А. Белоусов - Геопанорама русской культуры: Провинция и ее локальные тексты Страница 78
А. Белоусов - Геопанорама русской культуры: Провинция и ее локальные тексты читать онлайн бесплатно
Открывает этот ряд город Пошехонье. Основанный только в 1777 г., когда село Пертома было преобразовано в уездный город (который назван по местности, расположенной вдоль реки Шексны), город этот уже в начале XIX века приобретает широкую известность. Известным его сделала книга Василия Березайского «Анекдоты древних пошехонцев», впервые напечатанная в 1798 г.

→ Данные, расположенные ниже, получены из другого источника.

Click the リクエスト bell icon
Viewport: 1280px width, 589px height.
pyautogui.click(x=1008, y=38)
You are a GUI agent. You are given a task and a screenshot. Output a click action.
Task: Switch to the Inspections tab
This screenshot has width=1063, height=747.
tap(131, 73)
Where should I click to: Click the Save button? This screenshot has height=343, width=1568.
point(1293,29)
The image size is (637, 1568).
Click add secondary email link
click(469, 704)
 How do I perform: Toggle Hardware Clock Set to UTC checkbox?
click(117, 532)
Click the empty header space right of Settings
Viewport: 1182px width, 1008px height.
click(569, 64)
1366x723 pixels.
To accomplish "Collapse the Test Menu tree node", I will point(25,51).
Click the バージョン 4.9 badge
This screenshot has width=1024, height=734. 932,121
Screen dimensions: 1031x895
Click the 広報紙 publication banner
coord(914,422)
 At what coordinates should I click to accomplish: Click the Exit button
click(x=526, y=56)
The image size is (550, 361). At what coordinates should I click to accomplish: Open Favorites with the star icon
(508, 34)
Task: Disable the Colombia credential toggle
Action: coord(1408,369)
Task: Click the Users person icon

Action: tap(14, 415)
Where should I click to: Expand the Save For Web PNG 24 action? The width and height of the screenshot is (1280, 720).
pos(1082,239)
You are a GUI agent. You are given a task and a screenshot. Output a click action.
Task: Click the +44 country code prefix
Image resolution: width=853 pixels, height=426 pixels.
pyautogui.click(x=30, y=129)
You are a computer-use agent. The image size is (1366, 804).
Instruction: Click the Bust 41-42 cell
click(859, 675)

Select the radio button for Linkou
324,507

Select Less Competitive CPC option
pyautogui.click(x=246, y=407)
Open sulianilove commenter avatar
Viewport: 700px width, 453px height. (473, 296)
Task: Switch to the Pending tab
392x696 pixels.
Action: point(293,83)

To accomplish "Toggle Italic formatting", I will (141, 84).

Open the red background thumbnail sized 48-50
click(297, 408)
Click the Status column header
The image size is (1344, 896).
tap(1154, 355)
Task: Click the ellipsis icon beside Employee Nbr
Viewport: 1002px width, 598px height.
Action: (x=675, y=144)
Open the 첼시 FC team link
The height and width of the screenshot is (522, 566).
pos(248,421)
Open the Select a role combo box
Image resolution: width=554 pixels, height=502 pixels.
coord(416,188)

Люди, населявшие глухой лесной уезд Ярославской губернии, – настоящие «уединенные пошехонцы», вероятно, и в самом деле не отличались ловкостью и сообразительностью, но Березайский представил «глухарей Пошехонских» в столь анекдотически-сказочном виде, приурочив к Пошехонью фольклорные и литературные сюжеты о дураках, что глупцы и простаки впоследствии стали называться у нас «пошехонцами», а само Пошехонье воспринималось как сказочная «страна дураков». Это было особенно характерно для «низовой» культуры. Отголоски фольклорного «Пошехонья» можно встретить в «Пошехонских рассказах» Салтыков а-Щедрина, позже использовавшего название «Пошехонья» для того, чтобы обозначить «вообще местность, аборигены которой, по меткому выражению русских присловий, в трех соснах заблудиться способны» (Салтыков-Щедрин 1975,7) и которую он изображает в «Пошехонской старине». Отсюда, из произведений Салтыкова-Щедрина, символ «Пошехонья» и был заимствован русской литературой. Он существовал в нашем культурном обиходе как чисто литературный образ (из чего, наверное, и исходили в советское время, когда жалели о том, что «еще сполна не вымерли за пятнадцать лет революции обитатели российского Пошехонья и Окурова»; Цехновицер 1933,27). Однако современный поэт не держит зла на ругателей своего Пошехонья:
И прости всех обидчиков сразу,Кто держал не в почете тебя,Пообидней выкручивал фразу,Твою глушь с темнотой не любя, —
веруя в чудо, которое свершится с опозоренным и униженным Пошехоньем:
Бог спасет тебя будущей новью, Предпослав небывалый успех.
(Соколов 1998,6)
Вначале «Пошехоньем» именовали город, как показывают «Анекдоты древних пошехонцев» («Пошехонье хоть было и Пошехонье; то есть: не Тентерева деревня, не скопище пентюхов и охреянов, а город как ряд делу, да еще и не из последних»)[213], а затем и изданная в 1830 г. «московская повесть» А. А. Орлова «Неколебимая дружба чухломских жителей Кручинина и Скудоумова, или Митрофанушка в потомстве», где «Пошехонь» – это именно город, расположенный среди «Пошехонских лесов» (Орлов 1830, ч. 2,11), но позже под «Пошехоньем» стали понимать и местность, в связи с чем порой непонятно, что, собственно, имеется в виду: город или местность. Однако и разбираться в этом не имеет смысла, так как они ничем не отличаются друг от друга. Иное дело – Саратов из «Горя от ума»: Фамусов, грозящийся отправить туда Софью, имеет в виду соответствующую отдаленную губернию. Если выражения «глушь саратовская» и «саратовская глушь» в литературном языке XIX века окрашены уничижительно-провинциально[214], то сам Саратов, кажется, никогда не символизировал собой русского провинциального города (скорее наоборот: так, на В. В. Розанова он произвел впечатление вполне «европейского» города[215]).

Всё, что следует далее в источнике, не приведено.